Mira Nair, celebre e accattivante regista indiana, è sempre stata riconosciuta dal pubblico per aver portato in scena lungometraggi emotivamente e culturalmente ricchi, da “La Fiera della Vanità” a “Salaam Bombay!”; da “Monsoon Wedding” (Matrimonio Indiano) a “The Namesake” (Il destino nel nome). Leggendo la sceneggiatura che raccontava la storia della coraggiosa Amelia Earhart, scritta da Anna Hamilton Phelan e Ron Bass, già noti l’una come candidata, l’altro come vincitore dell’Academy Award, si è subito immedesimata nel personaggio e nella sua forza, decidendo così di accettare la sfida che l’avrebbe vista come regista del film che ne narra la biografia.
Una storia interessante che parla di coraggio, audacia e ribellione tutta al femminile e che si svolge in un’epoca rilevante come lo furono gli anni ‘30 per l’America; una regista appassionata quanto acclamata dalla critica e dal pubblico; due rinomati sceneggiatori: le carte per la creazione di un capolavoro sono tutte sul tavolo, non resta che dare il via al gioco. I partecipanti non aspettano altro che il momento di utilizzarle. E il pubblico di assistere alla loro performance. L’attesa preannuncia una delle partite più coinvolgenti degli ultimi dieci anni. Eppure, non inizia. Niente da fare: il film rimane didascalico, privo di contenuti e di messaggio e nel complesso poco introspettivo. Biografico, nel senso più ristretto del termine.
La storia è quella della giovane aviatrice Amelia Earhart (Hilary Swank), protagonista negli anni ‘30 di eccezionali imprese
nel campo dell’aviazione, una vera e propria icona per le donne dell’epoca, poiché con la sua visione intrepida della vita aveva dimostrato che, se si crede in ciò che si fa e si portano avanti le proprie aspirazioni con passione, è possibile tentare qualunque impresa, anche quelle legate a professioni fino ad allora considerate appannaggio esclusivo degli uomini. Ambientato tra il 1923 e il 1935, il film narra gli anni di maggior successo dell’aviatrice, in cui aveva conquistato ben sette record, tra cui la trasvolata in solitario dell’oceano Atlantico e di quello Pacifico. Il focus si concentra anche sulla vita privata della protagonista, appoggiata nelle sue eroiche imprese dal marito e socio d’affari George Putnam (Richard Gere) e scossa per un periodo dall’amante Gene Vital (Ewan McGregor), affermato pilota e pioniere dell’industria aeronautica americana.
Più che assistere alla biografia, sembra di leggere il curriculum vitae di Amelia Earhart.
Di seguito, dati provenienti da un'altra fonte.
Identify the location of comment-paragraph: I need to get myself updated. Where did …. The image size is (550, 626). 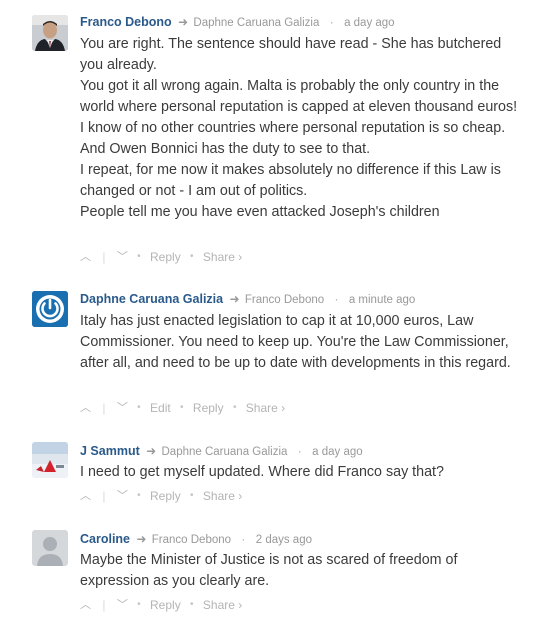
(262, 472).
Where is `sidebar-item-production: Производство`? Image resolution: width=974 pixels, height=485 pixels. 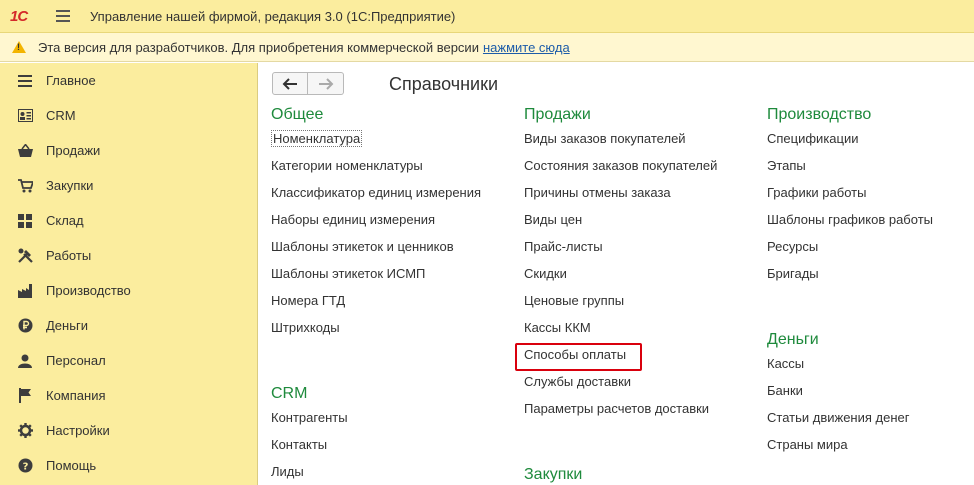 sidebar-item-production: Производство is located at coordinates (128, 290).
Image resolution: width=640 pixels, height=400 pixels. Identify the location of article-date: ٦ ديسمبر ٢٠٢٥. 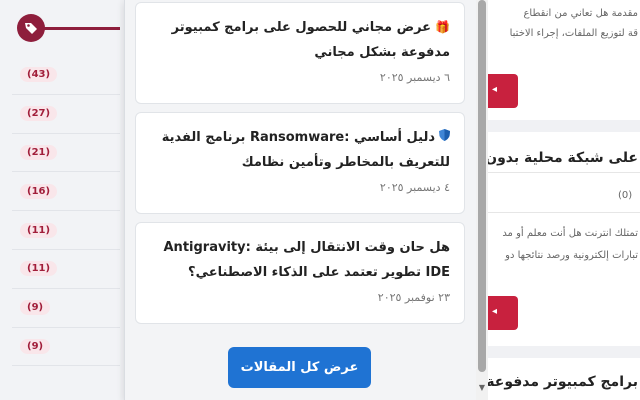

Si sarebbe potuto narrare il processo di ribellione che una donna come lei avrà sicuramente dovuto mettere in atto per affermarsi in un’epoca come quella della grande depressione, si sarebbero potute narrare le sue difficoltà nel trovare i finanziamenti, si sarebbero potute trasmettere meglio le sensazioni che poteva aver provato nella sua prima traversata dell’oceano completamente da sola (e non solo attraverso i sognanti primi piani della Swank a bordo del suo “volatile”), poiché la differenza tra leggere una biografia all’interno di un’enciclopedia e viverla attraverso un film sta proprio nella possibilità di suscitare un’emozione nello spettatore, arrivando a farlo immedesimare in toto nel protagonista del racconto. E far corrispondere il momento dei titoli di coda a un lento e piacevole risveglio. “Amelia” ci ha tenuti svegli tutto il tempo.